Collagen fibrils and tensile strength

Collagens are the best-characterized components of the ECM due to their great abundance in the body (~30 % of total protein). There are 28 types that are classified based on their ability to form fibrils into fibrillary and non-fibrillar collagens [58, 59]. Type I, II, III, V, XI, XXIV, and XXVII are all fibril-forming collagens with types I, III, and V most relevant to the urinary tract and the connective tissue disorders described in Table 1.

Each collagen molecule is composed of a triple helix of three polypeptide chains called α-chains. While the α-chains have some degree of structural similarity (i.e., they are all made of repeating Gly-Pro-X, where X can be any amino acid), their differences distinguish the types of collagen [5962]. Collagen molecules can be homotrimers (i.e., triple helices made of the same α-chains), or heterotrimers. The trimers are organized into supramolecular structures that are tissue-specific and define each tissue’s biomechanical properties. Collagen fibrils are assembled from triple helices as mixtures of two or more types of fibril-forming collagens. The initiation of fibrillogenesis, as well as the thickness of the fibrils, is regulated by type V and type XI collagens [5965]. As fibrillogenesis proceeds, two types of fibrils are formed: thick fibrils with larger cross-sectional area, and thin fibrils with smaller cross-section and better ability to form bonds with adjacent fibrils [5961]. Thick fibrils have more tensile strength while thin fibrils provide higher resistance to distension.

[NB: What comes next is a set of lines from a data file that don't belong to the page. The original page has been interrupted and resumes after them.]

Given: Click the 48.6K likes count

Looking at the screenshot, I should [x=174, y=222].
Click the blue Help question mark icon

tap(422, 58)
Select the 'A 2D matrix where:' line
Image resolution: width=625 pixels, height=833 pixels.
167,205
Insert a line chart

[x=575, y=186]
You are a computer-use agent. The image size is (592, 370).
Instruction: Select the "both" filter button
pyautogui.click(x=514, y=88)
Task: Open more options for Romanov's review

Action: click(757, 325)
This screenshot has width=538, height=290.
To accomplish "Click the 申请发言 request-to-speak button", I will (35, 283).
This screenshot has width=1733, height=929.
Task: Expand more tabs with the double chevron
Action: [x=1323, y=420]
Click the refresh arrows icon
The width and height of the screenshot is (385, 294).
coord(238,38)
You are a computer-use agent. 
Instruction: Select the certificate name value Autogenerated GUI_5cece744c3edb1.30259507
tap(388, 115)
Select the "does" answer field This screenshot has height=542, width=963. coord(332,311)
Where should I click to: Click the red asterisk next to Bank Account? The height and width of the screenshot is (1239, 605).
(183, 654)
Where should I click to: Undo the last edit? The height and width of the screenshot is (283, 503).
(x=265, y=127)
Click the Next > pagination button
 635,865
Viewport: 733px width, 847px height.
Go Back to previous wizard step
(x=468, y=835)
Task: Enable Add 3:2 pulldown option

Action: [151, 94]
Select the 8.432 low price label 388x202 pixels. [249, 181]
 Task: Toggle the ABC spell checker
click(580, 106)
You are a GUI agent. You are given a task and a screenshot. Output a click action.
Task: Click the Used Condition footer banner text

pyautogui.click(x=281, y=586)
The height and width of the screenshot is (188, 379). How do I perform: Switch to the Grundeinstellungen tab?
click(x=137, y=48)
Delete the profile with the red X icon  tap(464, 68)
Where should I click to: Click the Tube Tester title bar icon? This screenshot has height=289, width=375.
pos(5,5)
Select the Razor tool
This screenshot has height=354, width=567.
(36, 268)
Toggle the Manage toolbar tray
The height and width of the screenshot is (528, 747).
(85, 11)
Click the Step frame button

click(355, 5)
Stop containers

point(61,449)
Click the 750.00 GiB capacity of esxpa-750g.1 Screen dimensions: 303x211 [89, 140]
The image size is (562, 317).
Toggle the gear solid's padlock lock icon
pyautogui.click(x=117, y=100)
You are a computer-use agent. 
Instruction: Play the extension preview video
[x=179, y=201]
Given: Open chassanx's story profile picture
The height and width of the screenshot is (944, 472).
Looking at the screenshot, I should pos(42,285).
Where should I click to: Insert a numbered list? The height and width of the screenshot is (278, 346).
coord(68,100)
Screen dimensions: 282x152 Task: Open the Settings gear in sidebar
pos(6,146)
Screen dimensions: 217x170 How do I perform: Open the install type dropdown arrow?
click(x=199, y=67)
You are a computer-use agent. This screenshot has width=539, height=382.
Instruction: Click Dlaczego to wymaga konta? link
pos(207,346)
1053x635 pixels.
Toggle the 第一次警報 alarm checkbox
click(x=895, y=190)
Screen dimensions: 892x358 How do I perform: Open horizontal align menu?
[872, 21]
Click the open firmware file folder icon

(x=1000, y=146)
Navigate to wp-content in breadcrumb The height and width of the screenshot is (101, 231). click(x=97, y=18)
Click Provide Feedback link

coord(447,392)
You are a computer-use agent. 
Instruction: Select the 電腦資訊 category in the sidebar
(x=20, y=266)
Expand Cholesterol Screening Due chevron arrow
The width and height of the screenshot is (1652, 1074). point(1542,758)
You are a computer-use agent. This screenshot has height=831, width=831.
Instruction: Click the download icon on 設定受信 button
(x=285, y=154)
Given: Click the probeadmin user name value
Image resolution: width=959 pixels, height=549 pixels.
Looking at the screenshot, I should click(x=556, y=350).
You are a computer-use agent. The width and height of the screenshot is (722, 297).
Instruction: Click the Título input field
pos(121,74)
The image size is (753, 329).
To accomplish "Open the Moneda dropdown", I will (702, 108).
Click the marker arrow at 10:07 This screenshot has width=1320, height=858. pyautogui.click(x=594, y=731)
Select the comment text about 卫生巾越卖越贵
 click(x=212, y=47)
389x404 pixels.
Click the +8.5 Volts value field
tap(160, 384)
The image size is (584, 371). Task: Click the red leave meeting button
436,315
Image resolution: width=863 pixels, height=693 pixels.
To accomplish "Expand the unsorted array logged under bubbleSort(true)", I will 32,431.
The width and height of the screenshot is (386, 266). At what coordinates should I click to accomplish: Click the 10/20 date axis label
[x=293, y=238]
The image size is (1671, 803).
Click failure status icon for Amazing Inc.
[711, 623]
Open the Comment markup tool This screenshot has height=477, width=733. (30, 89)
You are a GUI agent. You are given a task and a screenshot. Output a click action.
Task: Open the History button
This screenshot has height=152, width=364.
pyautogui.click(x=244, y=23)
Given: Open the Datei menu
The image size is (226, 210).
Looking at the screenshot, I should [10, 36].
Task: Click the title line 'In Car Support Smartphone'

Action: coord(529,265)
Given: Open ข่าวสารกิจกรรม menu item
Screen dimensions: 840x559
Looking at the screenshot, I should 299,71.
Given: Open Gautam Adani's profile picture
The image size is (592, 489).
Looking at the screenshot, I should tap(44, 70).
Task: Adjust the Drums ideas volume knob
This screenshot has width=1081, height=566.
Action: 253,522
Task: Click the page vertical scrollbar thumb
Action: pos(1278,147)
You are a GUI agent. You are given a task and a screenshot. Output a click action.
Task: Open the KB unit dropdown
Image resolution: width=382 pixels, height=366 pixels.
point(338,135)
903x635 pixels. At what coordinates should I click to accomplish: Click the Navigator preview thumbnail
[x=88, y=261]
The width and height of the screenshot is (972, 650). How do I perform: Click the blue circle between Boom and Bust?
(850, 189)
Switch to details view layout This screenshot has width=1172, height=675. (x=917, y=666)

Type I collagen, as the major contributor to tensile strength of tissues, forms thick fibrils and is expressed in most connective tissue. Type III collagen forms thinner fibrils than type I, has greater distensibility, and is therefore enriched in relatively elastic tissues such as lungs and blood vessels. Type III collagen forms heterotypic fibrils with type I collagen, and is crucial for type I fibril formation [5962, 6567]. Type V collagen is much less abundant, its major role is to regulate fibrillogenesis including the control of fibril size and diameter.

Elastic fibers and recoil response

Elastic fibers endow tissues with the ability to regain their original shape and dimension when undergoing repeated cycles of stretching [6870]. Elastic fibers consist of an inner core of cross-linked elastin surrounded by microfibrils that are made of fibrillin. The deposition and cross-linking of elastin onto the fibrillin microfibrils is facilitated by members of the fibulin family (i.e., fibulin-4 and fibulin-5).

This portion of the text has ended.